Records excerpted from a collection
★ ★ ★ ★
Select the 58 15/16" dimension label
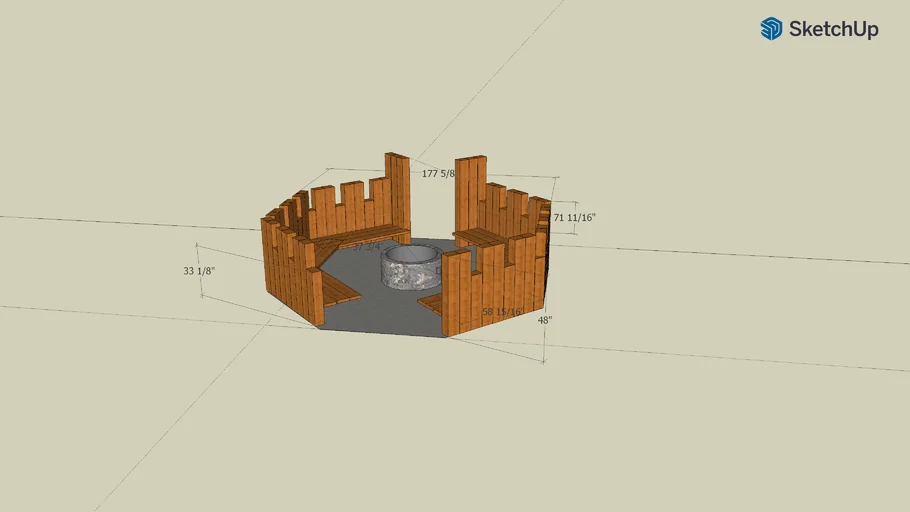 pyautogui.click(x=501, y=312)
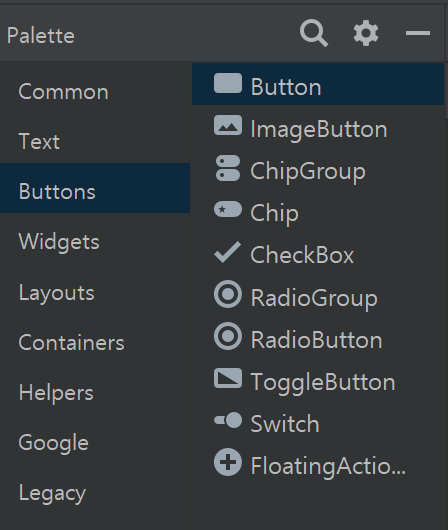Pick the ToggleButton icon
This screenshot has height=530, width=448.
click(x=228, y=378)
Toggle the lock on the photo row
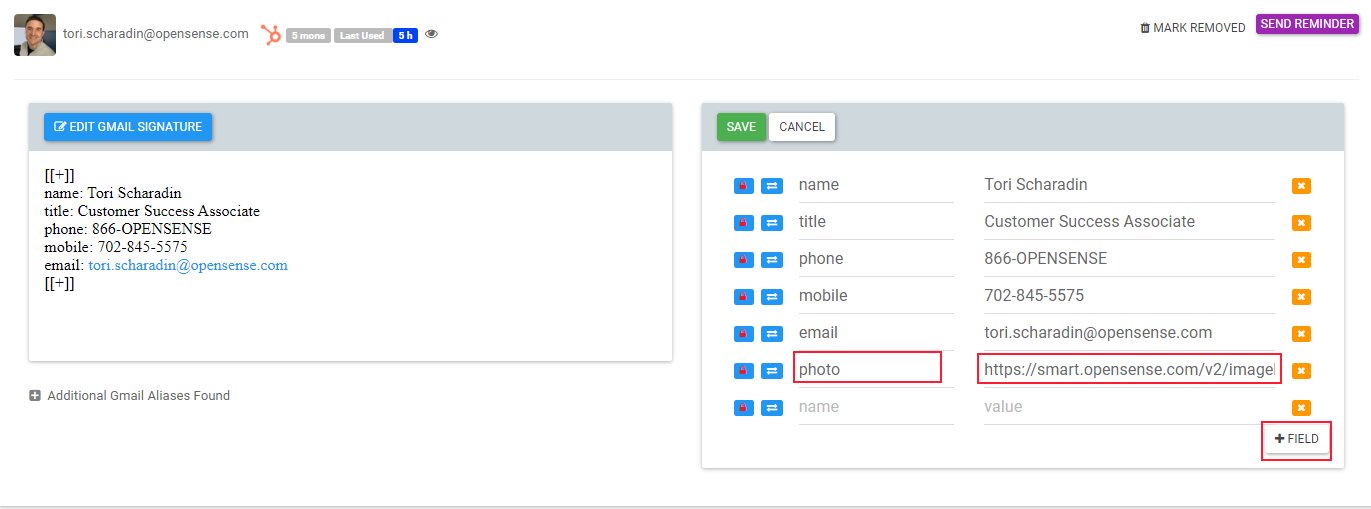The width and height of the screenshot is (1371, 509). (x=743, y=371)
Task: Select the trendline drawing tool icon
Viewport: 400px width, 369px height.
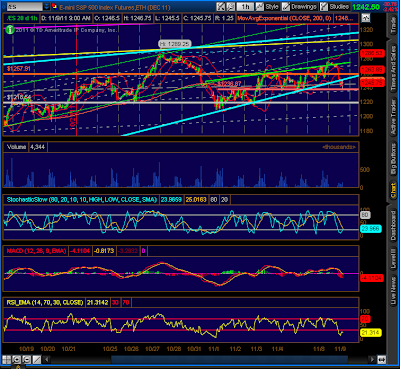Action: click(x=37, y=360)
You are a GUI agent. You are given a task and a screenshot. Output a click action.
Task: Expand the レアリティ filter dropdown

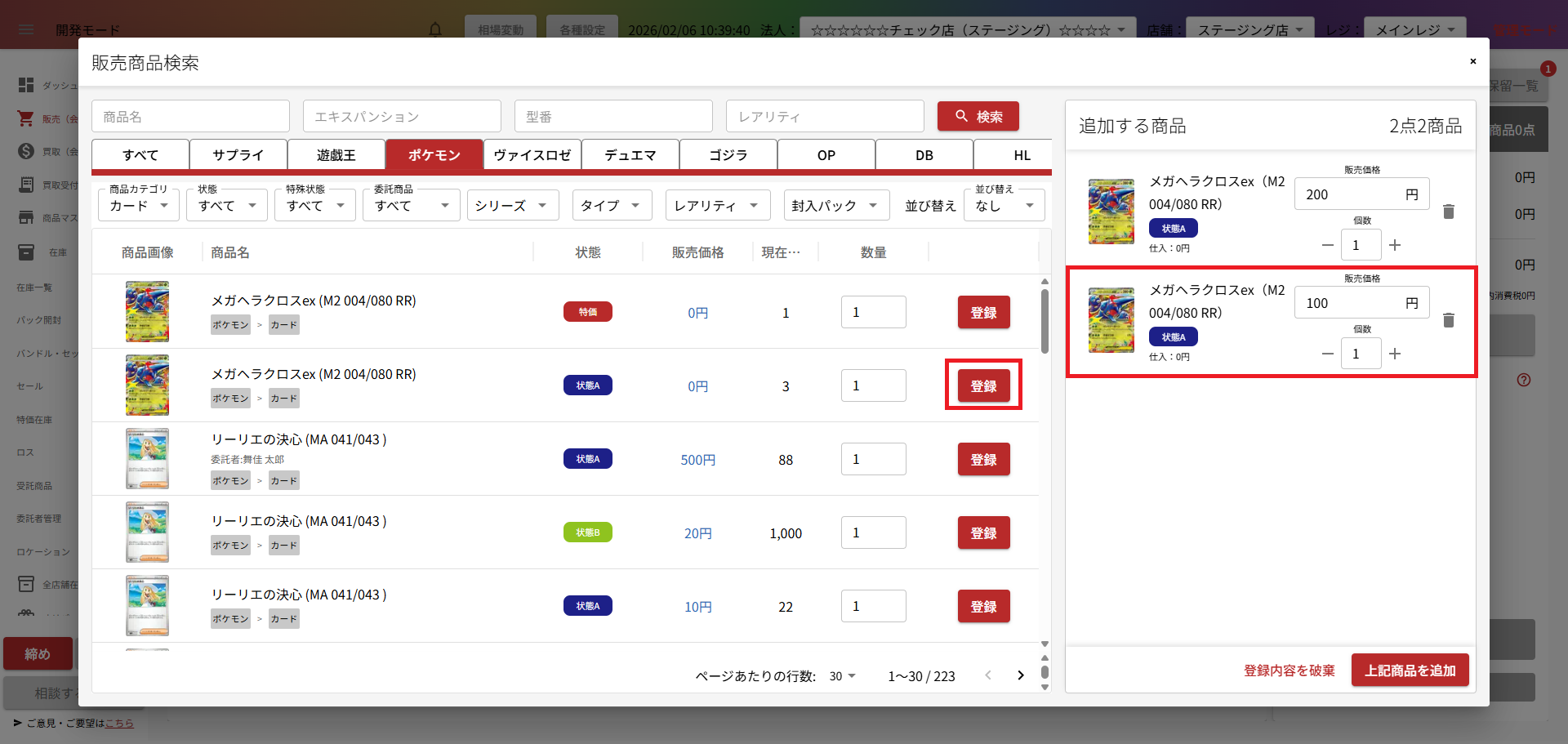717,206
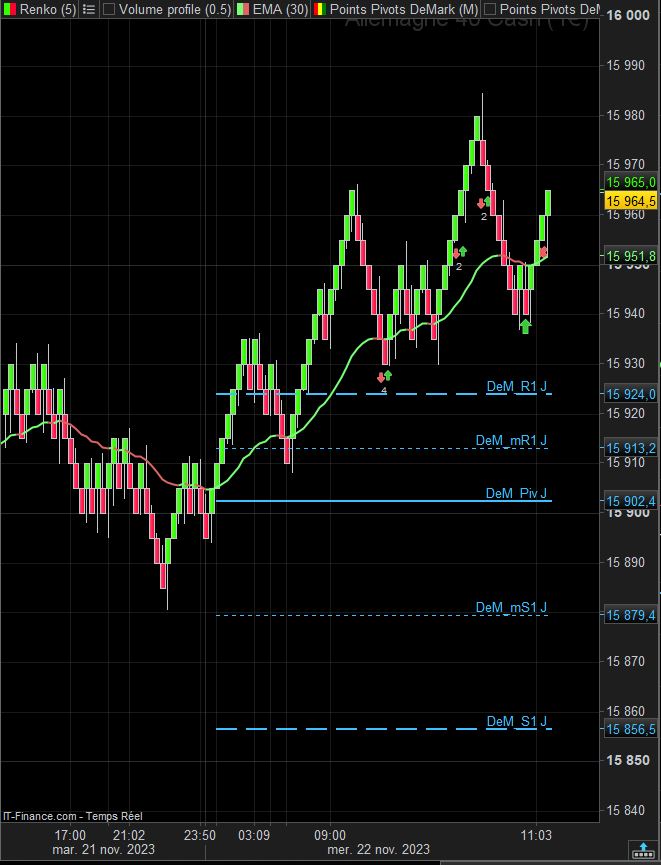
Task: Toggle the second Points Pivots DeMark checkbox
Action: pos(489,9)
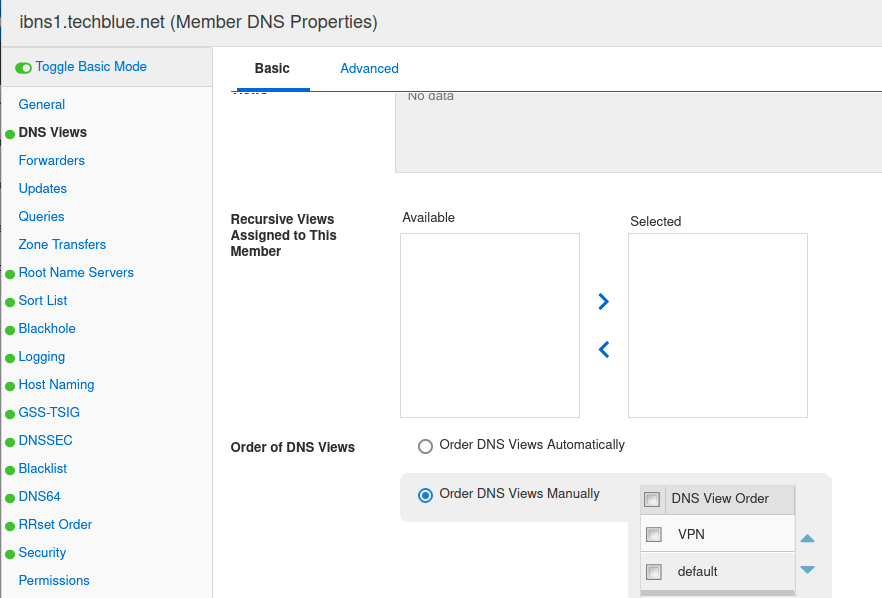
★ ★ ★ ★
With the pictures left aside, set down each entry above exactly as it stands.

Select the 58 15/16" dimension label
 pyautogui.click(x=501, y=312)
Pick the ToggleButton icon
This screenshot has height=530, width=448.
click(x=228, y=378)
Toggle the lock on the photo row
The width and height of the screenshot is (1371, 509). (x=743, y=371)
Task: Select the trendline drawing tool icon
Viewport: 400px width, 369px height.
Action: click(x=37, y=360)
You are a GUI agent. You are given a task and a screenshot. Output a click action.
Task: Expand the レアリティ filter dropdown

717,206
Task: Toggle the second Points Pivots DeMark checkbox
Action: pos(489,9)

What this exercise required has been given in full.